Here are some ideas to help you regain and retain familiarity with the detail of your thesis:

  • Re-read your thesis carefully; do not panic if you notice any mistakes - make a note of them so that it will not come as a surprise to you if they are mentioned in the examination and so that you can address them when you are making corrections for your final submission
  • As you re-read your thesis, make summary notes on the main points from each page
  • Print a copy of the List of Contents with plenty of spacing so that you can write a brief summary of the content under each heading
  • Practice telling the story of your research in two minutes
  • Practice telling the story of each chapter - giving yourself two minutes in each case
  • Identify areas of weakness and make notes on each of these
  • Identify the elements of originality in your thesis
  • Identify your contribution to knowledge in your field
  • Identify the theoretical, empirical, and practical implications of your findings
Step 3 Practice Your Exam Responses

Every viva examination is different, so it is not possible to know in advance exactly what the examiners will ask you. However, there are some common questions which you may like to practice as part of your own preparations.

Generally, the questions that are asked in viva examinations can be grouped under four basic headings:

  • What is it about?
  • What did you do?
  • What did you find?
  • Why does that matter?

Practicing how you would answer these four basic questions will take you a long way in your preparations.

You can find some general questions that you can use to practice your responses in the Preparing for Your Viva Examination Study Guide.

Step 4 Think About Your Examiners

Different examiners have different styles when it comes to conducting viva examinations. Thinking about your examiners and their interests can give you some idea what to expect in your own exam.

Examiners are often guided in their examination questioning by their own research interests; familiarising yourself with the research interests of your examiners can therefore give you some indication as to the lines of questioning they may follow.

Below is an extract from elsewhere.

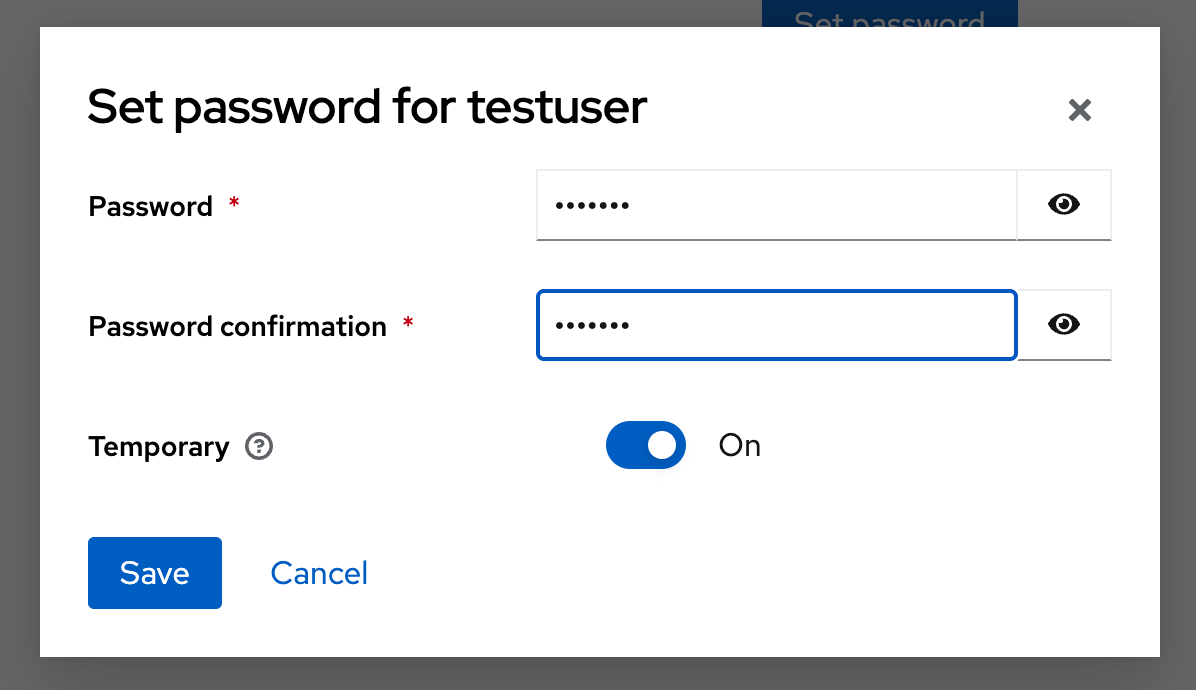Show the Password confirmation text via eye icon
Screen dimensions: 1196x690
(x=1063, y=324)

Some examiners may take an approach that can feel challenging. Experienced and effective examiners will not be inappropriately confrontational - but some personalities are more prone to such an approach. It is important that you do not take offence. A relaxed, thoughtful, and non-confrontational response from you will help rebalance the discussion:

  • take time to consider before replying
  • remember to breathe and speak reasonably slowly
  • do not take the criticism personally
  • do not take offence or get angry
  • enjoy the opportunity to talk about your research

Finally, remember that your examiners may be very precise in their questioning, referring to particular pages in your thesis - so do not forget to take a copy with you to your examination.

Step 5 Use the Support Available

We hope you will find these pages of use in developing your own plan for preparing for the examination, but research students can access a range of University and other support.

Your Supervisors

Your supervisors can play a key role in developing a plan for your viva examination preparations.

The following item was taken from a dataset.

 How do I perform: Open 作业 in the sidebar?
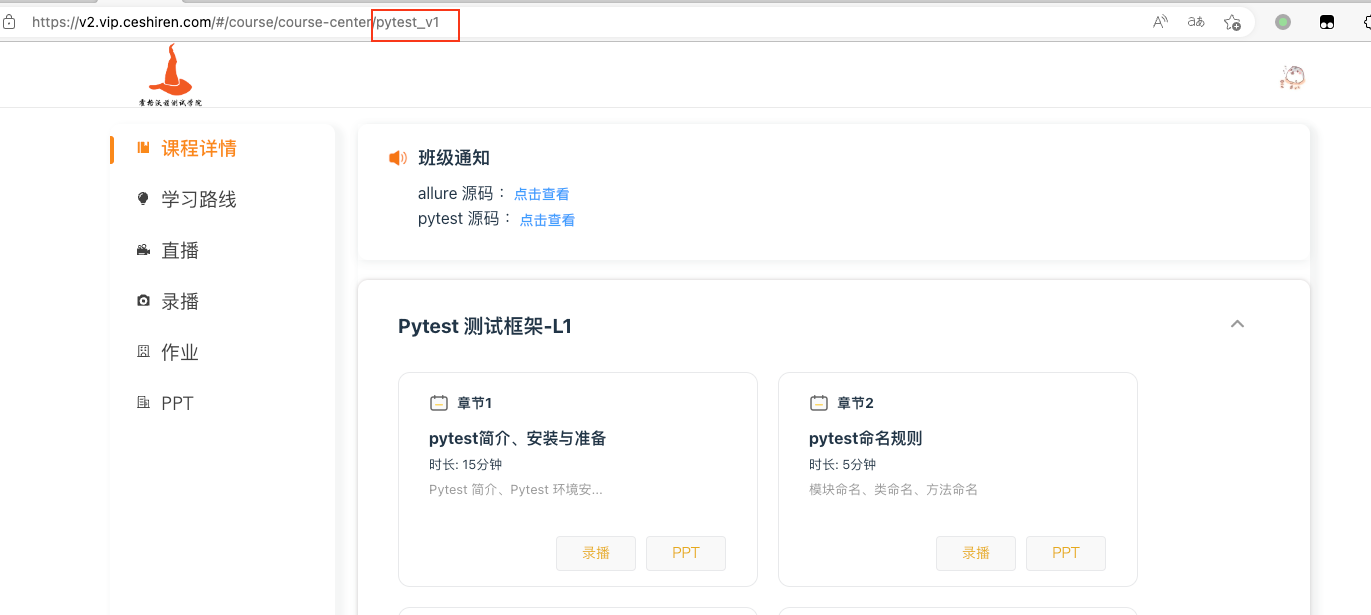pos(180,352)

Your supervisors can offer guidance and reassurance as to what to expect and may also be able to help you with your preparations - for example, by going through a practice viva examination with you.

Speak with your supervisors early on in your preparations to see how they can help.

Preparing for the Viva Examination - Workshop

The University runs a workshop for research students preparing for their viva examination. It is recommended that you should have already made your first thesis submission before attending the workshop or be planning to submit in the next six months.

This workshop is presented regularly during term time - see the events diary.

Step 6 Think Positively

Positive thinking will help you feel in control of the situation which will increase your confidence. Try to be:

  • anticipating a potentially interesting discussion
  • ready to engage in debate
  • confident in your preparation
  • eager to get on with it
  • relieved at being there at last
  • excited at the challenge ahead

And, perhaps most importantly, try to look forward to completing your research degree!